Typische SFF-Volumen

In der SFF-Community (ja, es gibt eine sehr aktive Subkultur auf Reddit r/sffpc) wird in Litern gemessen:

  • > 20 Liter: Oft nicht mehr als "True SFF" angesehen, eher Mini-Tower.
  • 10 - 20 Liter: Der Sweetspot. Platz für normale Grafikkarten, aber kompakt genug für den Rucksack.
  • < 10 Liter: Ultra-kompakt. Hier braucht man spezielle Netzteile (SFX) und Low-Profile-Kühler.
  • < 5 Liter: Kategorie "Velka" oder "NUC". Extrem klein, oft externe Netzteile nötig.

Spezielle Komponenten

SFF erfordert oft spezielle Hardware:

  • SFX-Netzteile: Kleiner als die Standard-ATX-Netzteile.
  • ITX-Mainboards: Das Mini-ITX Format ist der Standard für SFF (nur 17x17 cm).
  • Riser-Kabel: Damit die Grafikkarte nicht im Mainboard steckt, sondern z.B. hinter das Mainboard "gefaltet" werden kann (Sandwich-Layout).

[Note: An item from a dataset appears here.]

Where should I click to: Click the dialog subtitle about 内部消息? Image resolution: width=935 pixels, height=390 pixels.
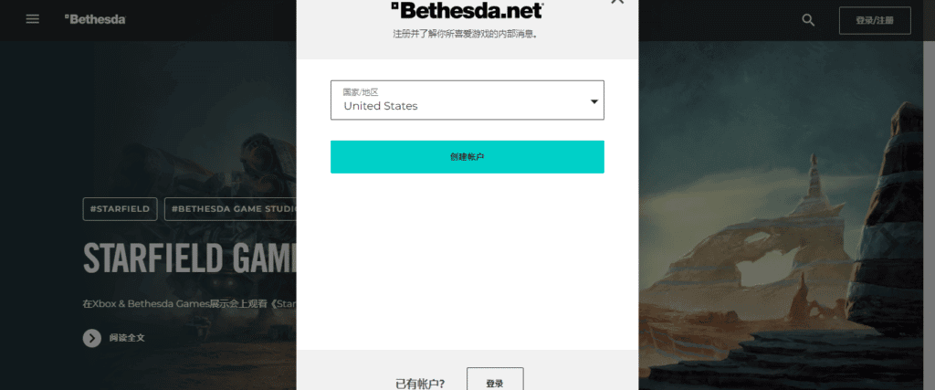(467, 34)
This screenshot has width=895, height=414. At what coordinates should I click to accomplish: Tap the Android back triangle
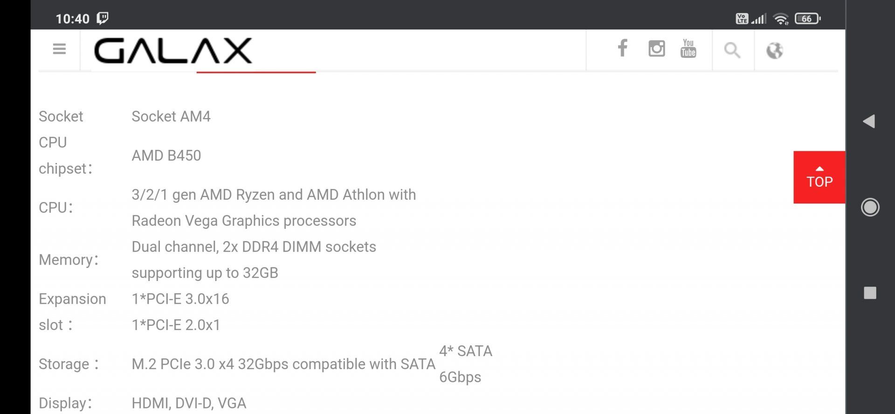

Warum tut man sich das an?

Ästhetik und Platzersparnis. Ein riesiger Tower voller Luft wirkt oft verschwendet. Ein SFF-PC auf dem Schreibtisch sieht edel, minimalistisch und technisch beeindruckend aus. Außerdem sind sie portabel – perfekt für LAN-Partys (wenn es die noch gäbe) oder Pendler.

Nerd-Fact: Das "Dan A4" Gehäuse gilt als einer der Urväter der modernen SFF-Bewegung. Es wurde von einem deutschen Enthusiasten (Daniel) entwickelt und per Crowdfunding finanziert.